Tratamiento de matrículas: ¿Qué sucede con las placas cuando llegan al desguace?
De acuerdo con el Reglamento General de Vehículos, aprobado por el Real Decreto 2822/1998, de 23 de diciembre, para poner en circulación vehículos de motor, así como remolques y semirremolques de masa máxima autorizada superior a 750 kilogramos, será preciso matricularlos y que lleven las placas de matrícula con los caracteres que se les asigne. La ORDEN ITC/1535/2006, de 16 de mayo establece los requisitos vigentes sobre instalación y homologación de placas de matrícula para vehículos de motor y remolques.
Las matrículas son placas metálicas de aluminio que identifican el vehículo respecto al resto mediante una combinación de caracteres alfabéticos o numéricos adheridos de forma inalterable a dicha placa.
Cuando un vehículo llega al final de su vida útil, es obligación del propietario entregarlo en un desguace o Centro Autorizado de Tratamiento para llevar a cabo los trámites de baja del vehículo y permitir que le den el tratamiento medioambiental correcto que rige la legislación para los vehículos fuera de uso.
¿Qué se hace con el V.F.U. y sus elementos en el desguace?
Tras la recepción y tramitación de la baja se procede a la fase de descontaminación y gestión de residuos, para lo que se retiran todos los elementos establecidos en la lista de residuos peligrosos que se encuentran dentro de un vehículo y se almacenan separadamente hasta la entrega a un gestor autorizado, en caso de que no puedan ser reutilizados por completo.
Después se desmontan y almacenan las piezas y componentes que pueden ser objeto de reutilización, como lo pueden ser algunas piezas del motor, neumáticos, retrovisores o vidrios, que tras evaluarlos y retirarlos son declarados como válidos para su posterior comercialización en el mismo desguace o C.A.T.
Más tarde, en las instalaciones de fragmentación se procede a la trituración del vehículo. Mediante sistemas de aspiración se retirarán todos los materiales estériles y después se procederá a la separación de metales ferrosos y no-ferrosos mediante corrientes magnéticas.
Los metales ferrosos, que servirán para elaborar nuevos materiales, se envían a fundición y el otro grupo, entre los que se encuentran los metales no ferrosos, serán enviados a plantas de medios densos para ser sometidos a distintos procesos de los que se obtendrán los metales no-ferrosos para enviarlos a la planta de fundición para su reciclaje.
Las matrículas, al ser placas metálicas de aluminio, habrán sido separadas, trituradas y gestionadas como establece la legislación vigente para los residuos de aluminio. El aluminio es 100% reciclable sin merma de sus cualidades y su recuperación es muy importante para la industria del sector.

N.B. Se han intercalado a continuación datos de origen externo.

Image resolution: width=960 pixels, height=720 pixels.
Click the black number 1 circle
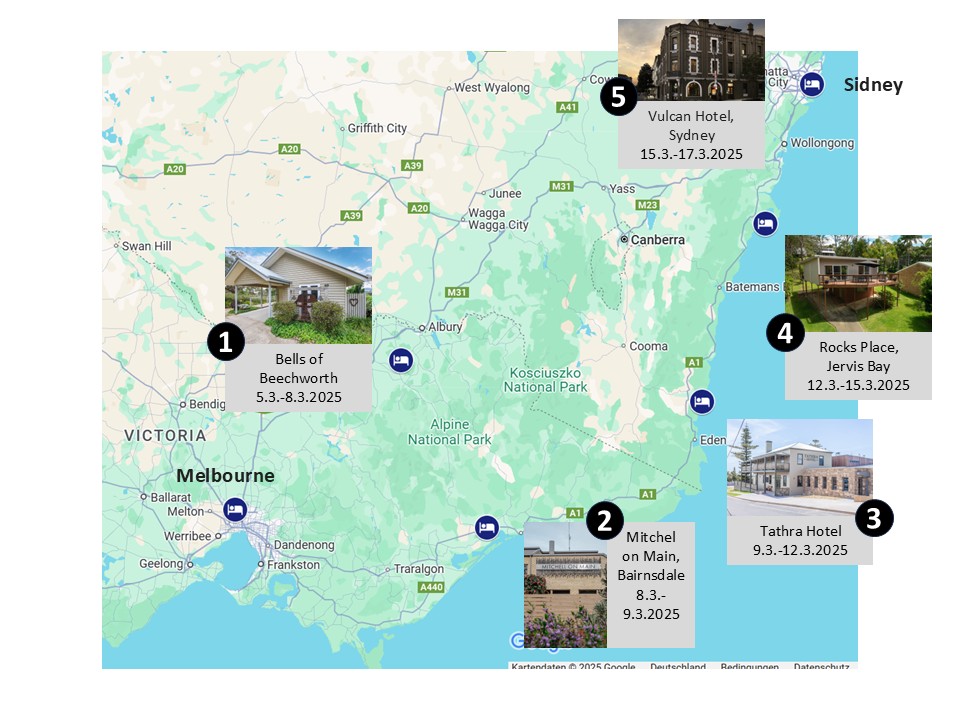tap(226, 343)
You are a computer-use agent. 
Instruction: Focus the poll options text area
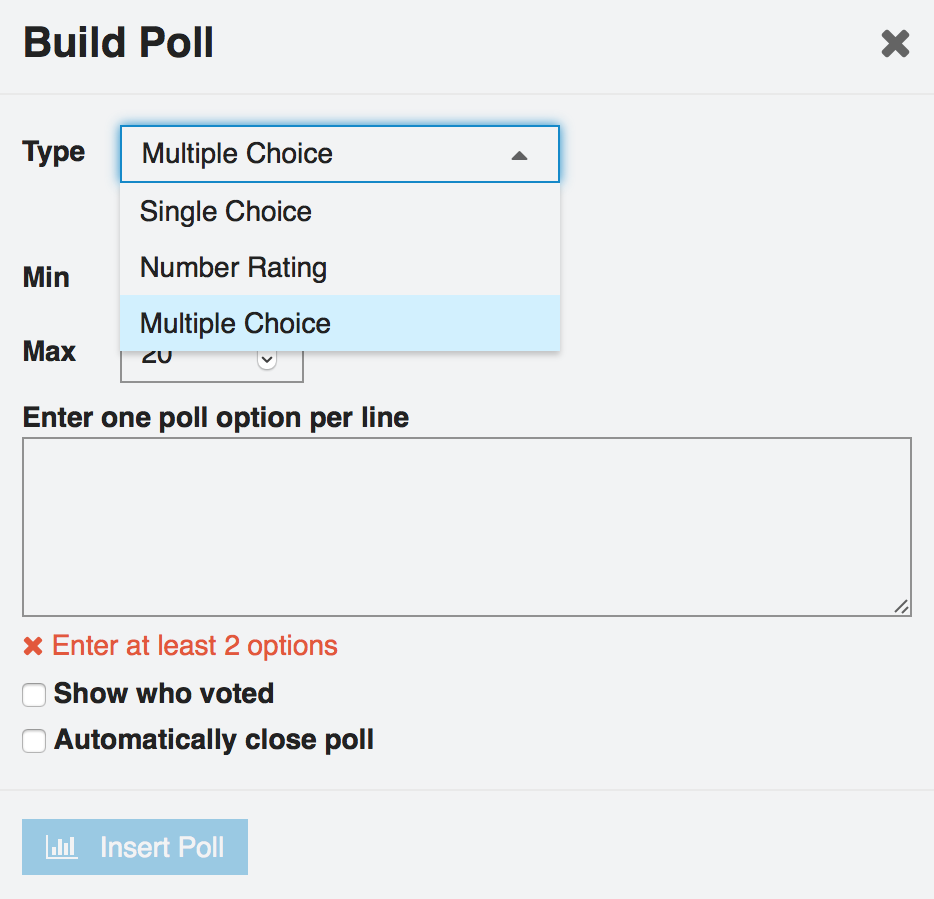coord(466,526)
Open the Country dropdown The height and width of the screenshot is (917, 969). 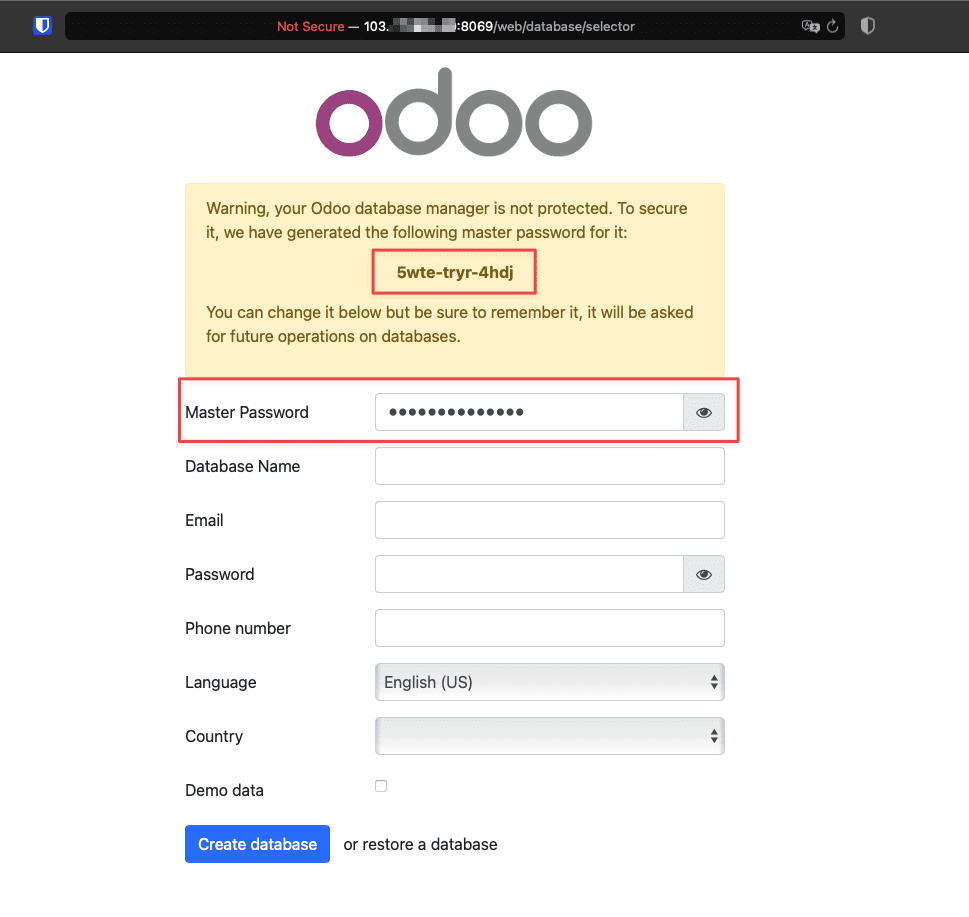(549, 736)
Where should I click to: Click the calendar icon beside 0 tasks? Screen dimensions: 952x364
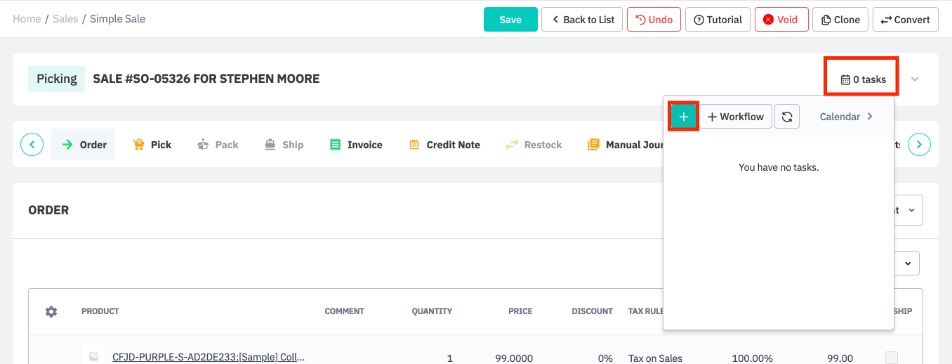(x=845, y=79)
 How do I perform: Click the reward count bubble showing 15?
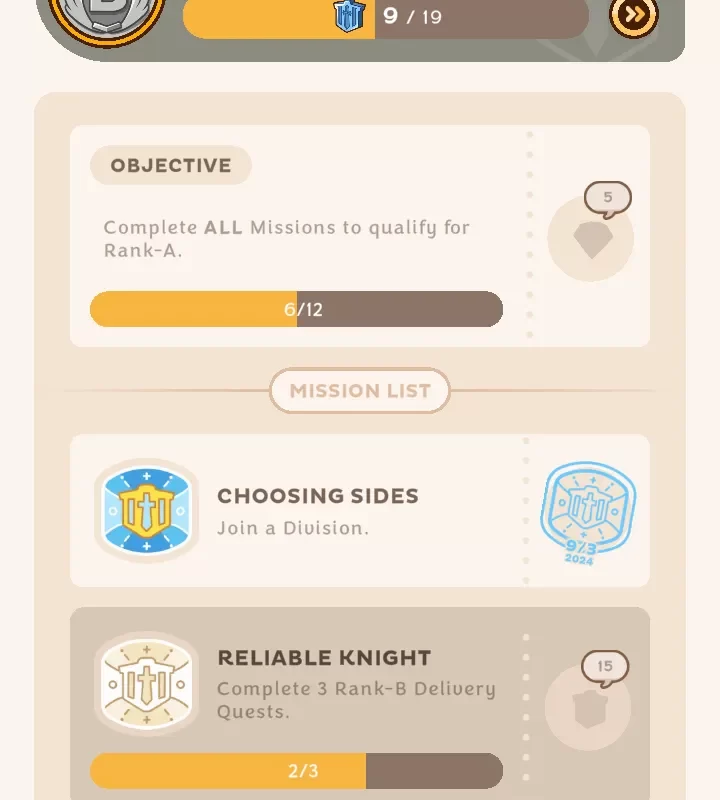(x=605, y=667)
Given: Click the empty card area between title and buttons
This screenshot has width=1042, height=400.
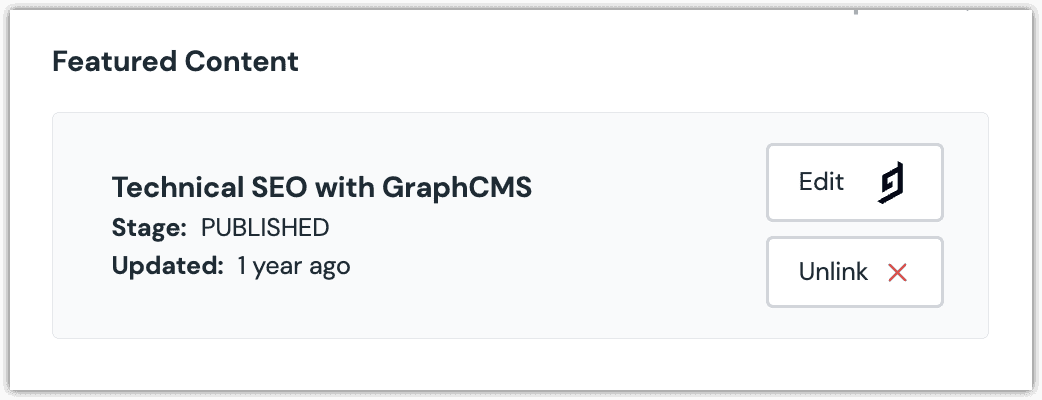Looking at the screenshot, I should click(648, 225).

Placas de matrícula de material acrílico
Tras dos décadas de batalla judicial, Miguel Ibáñez ha conseguido que el Ministerio de Industria homologue sus placas de material acrílico, las cuales son utilizadas en Europa desde hace años y son conocidas como eco-matrículas.
Estas son 100% reciclables, más ecológicas, de un precio similar al de las matrículas metálicas de aluminio y ofrecen tres años de garantía. Además no se deforman y no tienen cantos vivos.